#ste||ar on 2023-03-14 — irc logs at irclog.cct.lsu.edu

2021-08-06 22:55 hkaiser changed the topic of #ste||ar to: STE||AR: Systems Technology, Emergent Parallelism, and Algorithm Research | stellar-group.org | HPX: A cure for performance impaired parallel applications | github.com/STEllAR-GROUP/hpx | This channel is logged: irclog.cct.lsu.edu

02:37 Yorlik_ has joined #ste||ar

02:40 Yorlik has quit [Ping timeout: 260 seconds]

02:57 hkaiser has quit [Quit: Bye!]

04:49 K-ballo1 has joined #ste||ar

04:50 K-ballo has quit [Ping timeout: 276 seconds]

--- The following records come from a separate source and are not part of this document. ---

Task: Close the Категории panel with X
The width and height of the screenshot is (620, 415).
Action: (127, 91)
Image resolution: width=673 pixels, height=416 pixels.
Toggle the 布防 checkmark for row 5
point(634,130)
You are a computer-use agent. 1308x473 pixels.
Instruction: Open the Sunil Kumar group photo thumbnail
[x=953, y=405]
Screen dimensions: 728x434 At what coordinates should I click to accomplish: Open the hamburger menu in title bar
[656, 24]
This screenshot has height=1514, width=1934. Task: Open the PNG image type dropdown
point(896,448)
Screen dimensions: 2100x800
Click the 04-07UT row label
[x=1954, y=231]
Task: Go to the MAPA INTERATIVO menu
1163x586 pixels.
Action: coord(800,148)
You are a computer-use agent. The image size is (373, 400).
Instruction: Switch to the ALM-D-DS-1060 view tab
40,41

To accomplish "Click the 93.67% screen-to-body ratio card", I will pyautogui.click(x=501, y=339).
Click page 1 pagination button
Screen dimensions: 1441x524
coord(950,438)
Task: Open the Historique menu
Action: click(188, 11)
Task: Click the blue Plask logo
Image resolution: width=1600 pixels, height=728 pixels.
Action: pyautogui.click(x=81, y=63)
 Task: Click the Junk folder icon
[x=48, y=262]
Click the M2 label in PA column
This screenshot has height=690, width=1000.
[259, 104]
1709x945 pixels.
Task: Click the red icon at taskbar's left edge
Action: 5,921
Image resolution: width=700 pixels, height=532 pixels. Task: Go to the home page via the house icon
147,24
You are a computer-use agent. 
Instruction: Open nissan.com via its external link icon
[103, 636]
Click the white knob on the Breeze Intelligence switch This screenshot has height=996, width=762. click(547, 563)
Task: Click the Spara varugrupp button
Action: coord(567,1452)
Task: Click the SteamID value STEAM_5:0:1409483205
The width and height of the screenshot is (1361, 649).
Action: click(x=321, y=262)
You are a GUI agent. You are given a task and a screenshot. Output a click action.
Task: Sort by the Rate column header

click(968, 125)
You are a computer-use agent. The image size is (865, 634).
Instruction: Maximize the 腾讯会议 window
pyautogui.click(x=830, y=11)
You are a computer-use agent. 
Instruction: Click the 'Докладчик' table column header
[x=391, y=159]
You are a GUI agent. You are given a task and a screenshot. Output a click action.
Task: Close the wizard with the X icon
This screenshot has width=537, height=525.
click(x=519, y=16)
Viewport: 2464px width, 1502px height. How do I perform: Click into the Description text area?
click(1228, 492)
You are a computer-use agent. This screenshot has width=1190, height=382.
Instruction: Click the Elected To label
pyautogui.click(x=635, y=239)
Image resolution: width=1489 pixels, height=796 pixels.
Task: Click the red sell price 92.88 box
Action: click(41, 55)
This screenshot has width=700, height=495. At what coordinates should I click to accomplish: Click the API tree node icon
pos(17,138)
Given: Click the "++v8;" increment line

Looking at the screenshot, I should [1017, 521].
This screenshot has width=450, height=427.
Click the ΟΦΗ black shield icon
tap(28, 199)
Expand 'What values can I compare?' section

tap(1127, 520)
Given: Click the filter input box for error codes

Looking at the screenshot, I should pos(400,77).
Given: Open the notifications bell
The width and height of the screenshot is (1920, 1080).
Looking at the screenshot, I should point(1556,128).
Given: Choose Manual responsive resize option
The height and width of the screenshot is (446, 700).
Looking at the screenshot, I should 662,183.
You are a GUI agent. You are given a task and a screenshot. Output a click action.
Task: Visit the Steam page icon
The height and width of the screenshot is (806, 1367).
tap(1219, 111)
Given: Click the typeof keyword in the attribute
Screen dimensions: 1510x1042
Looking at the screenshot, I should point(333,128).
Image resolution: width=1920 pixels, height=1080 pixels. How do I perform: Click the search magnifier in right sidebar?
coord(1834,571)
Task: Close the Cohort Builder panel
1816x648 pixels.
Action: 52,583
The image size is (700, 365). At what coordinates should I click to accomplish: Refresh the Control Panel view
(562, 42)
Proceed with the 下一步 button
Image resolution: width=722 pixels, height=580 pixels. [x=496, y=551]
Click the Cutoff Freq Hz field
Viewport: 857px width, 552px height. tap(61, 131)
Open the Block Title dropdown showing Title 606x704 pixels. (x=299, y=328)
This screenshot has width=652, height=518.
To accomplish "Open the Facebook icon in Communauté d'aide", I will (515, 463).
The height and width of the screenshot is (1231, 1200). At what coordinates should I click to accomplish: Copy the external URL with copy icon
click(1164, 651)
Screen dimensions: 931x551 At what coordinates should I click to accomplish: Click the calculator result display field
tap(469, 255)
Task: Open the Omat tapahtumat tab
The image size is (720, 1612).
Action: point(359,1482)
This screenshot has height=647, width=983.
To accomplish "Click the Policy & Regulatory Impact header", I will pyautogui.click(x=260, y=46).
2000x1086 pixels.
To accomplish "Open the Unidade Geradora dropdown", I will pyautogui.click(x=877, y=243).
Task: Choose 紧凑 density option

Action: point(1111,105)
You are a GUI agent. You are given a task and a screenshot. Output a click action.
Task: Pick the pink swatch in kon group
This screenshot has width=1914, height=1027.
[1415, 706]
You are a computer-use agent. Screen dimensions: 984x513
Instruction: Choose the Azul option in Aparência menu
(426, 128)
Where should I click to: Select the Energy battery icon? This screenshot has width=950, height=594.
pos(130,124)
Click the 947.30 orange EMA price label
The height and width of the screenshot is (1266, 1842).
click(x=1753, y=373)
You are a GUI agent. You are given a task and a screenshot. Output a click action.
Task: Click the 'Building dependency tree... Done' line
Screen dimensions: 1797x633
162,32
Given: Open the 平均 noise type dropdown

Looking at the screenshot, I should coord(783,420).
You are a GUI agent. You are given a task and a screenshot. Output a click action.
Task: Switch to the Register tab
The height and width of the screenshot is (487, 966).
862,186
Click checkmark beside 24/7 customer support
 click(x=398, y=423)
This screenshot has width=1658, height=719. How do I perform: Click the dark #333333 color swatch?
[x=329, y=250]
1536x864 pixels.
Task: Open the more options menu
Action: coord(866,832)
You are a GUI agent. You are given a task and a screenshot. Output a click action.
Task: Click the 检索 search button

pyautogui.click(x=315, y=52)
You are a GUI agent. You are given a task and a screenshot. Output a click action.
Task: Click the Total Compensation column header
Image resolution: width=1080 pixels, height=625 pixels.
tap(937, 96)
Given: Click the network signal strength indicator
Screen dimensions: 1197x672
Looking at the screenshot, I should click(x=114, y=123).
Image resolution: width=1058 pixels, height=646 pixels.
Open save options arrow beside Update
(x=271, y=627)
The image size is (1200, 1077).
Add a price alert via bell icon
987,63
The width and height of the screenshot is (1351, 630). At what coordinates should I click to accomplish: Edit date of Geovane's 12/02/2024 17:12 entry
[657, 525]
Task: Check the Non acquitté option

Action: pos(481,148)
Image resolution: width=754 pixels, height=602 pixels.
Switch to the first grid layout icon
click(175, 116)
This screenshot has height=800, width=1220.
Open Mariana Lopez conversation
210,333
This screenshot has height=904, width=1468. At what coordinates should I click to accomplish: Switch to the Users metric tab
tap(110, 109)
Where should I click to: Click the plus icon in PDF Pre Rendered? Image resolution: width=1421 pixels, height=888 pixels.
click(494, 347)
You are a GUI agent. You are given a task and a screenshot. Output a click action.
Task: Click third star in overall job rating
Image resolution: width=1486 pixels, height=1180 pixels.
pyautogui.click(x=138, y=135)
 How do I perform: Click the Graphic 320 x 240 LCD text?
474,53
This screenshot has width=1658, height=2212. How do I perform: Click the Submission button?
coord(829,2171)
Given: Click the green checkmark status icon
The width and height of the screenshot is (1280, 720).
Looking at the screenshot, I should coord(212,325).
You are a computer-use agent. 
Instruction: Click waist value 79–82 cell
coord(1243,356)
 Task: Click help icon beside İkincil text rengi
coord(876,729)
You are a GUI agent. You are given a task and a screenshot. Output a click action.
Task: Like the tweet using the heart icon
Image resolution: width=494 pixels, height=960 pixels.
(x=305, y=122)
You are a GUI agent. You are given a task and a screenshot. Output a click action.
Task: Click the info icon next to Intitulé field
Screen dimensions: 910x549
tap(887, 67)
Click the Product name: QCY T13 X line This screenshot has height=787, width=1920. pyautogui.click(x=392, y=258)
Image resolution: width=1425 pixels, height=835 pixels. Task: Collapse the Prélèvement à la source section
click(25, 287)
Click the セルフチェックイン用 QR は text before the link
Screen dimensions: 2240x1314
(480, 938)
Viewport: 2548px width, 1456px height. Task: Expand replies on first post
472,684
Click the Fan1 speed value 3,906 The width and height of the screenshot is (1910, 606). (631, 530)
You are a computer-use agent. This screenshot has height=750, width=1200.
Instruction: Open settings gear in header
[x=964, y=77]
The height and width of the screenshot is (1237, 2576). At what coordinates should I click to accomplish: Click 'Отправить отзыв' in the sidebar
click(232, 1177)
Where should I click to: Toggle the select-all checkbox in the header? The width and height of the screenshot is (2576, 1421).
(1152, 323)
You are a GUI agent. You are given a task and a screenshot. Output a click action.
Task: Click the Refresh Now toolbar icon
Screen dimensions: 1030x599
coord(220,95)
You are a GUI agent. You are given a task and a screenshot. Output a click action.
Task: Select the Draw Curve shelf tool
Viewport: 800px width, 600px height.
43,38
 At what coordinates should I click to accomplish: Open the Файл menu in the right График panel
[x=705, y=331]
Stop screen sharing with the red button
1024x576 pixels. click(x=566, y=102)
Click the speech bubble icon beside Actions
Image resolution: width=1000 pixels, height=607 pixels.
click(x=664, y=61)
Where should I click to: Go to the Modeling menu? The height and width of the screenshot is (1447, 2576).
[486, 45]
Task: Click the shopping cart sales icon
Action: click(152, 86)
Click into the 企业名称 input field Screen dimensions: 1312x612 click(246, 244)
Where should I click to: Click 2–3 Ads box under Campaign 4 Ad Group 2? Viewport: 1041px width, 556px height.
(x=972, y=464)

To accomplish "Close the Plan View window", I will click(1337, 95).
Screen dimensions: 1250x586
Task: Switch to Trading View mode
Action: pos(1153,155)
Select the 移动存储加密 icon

04:50 K-ballo1 is now known as K-ballo

07:30 HHN93 has joined #ste||ar

07:35 <HHN93> does the c++ std suggest against execution policies for inner product?

07:36 <HHN93> haven't found an overload which accepts execution policy for std and hpx versions

09:07 Yorlik_ is now known as Yorlik

09:40 HHN93 has quit [Quit: Client closed]

10:00 HHN93 has joined #ste||ar

11:23 <HHN93> I have tried running copy and move algorithms on my machine for 1M and 1000M elements with seq, par execution policies and got the same execution time.

11:24 <HHN93> 16 core machine, other algorithms like for_each are being parallelised.

11:25 <HHN93> are the copy and move algorithms not parallelised?

11:29 HHN93 has quit [Quit: Client closed]

11:54 <pansysk75[m]> HHN93: You are refering to the algorithms under the hpx namespace (for example hpx::copy), correct? Those should run in parallel when passed a par execution policy, afaik

11:57 hkaiser has joined #ste||ar

12:09 <pansysk75[m]> In case you are refering to the std:: namespace, that will depend on the compiler, but implementations of parallel implementations are generally lacking (passing std::execution::par and such will still compile, but it will nevertheless still run sequentially)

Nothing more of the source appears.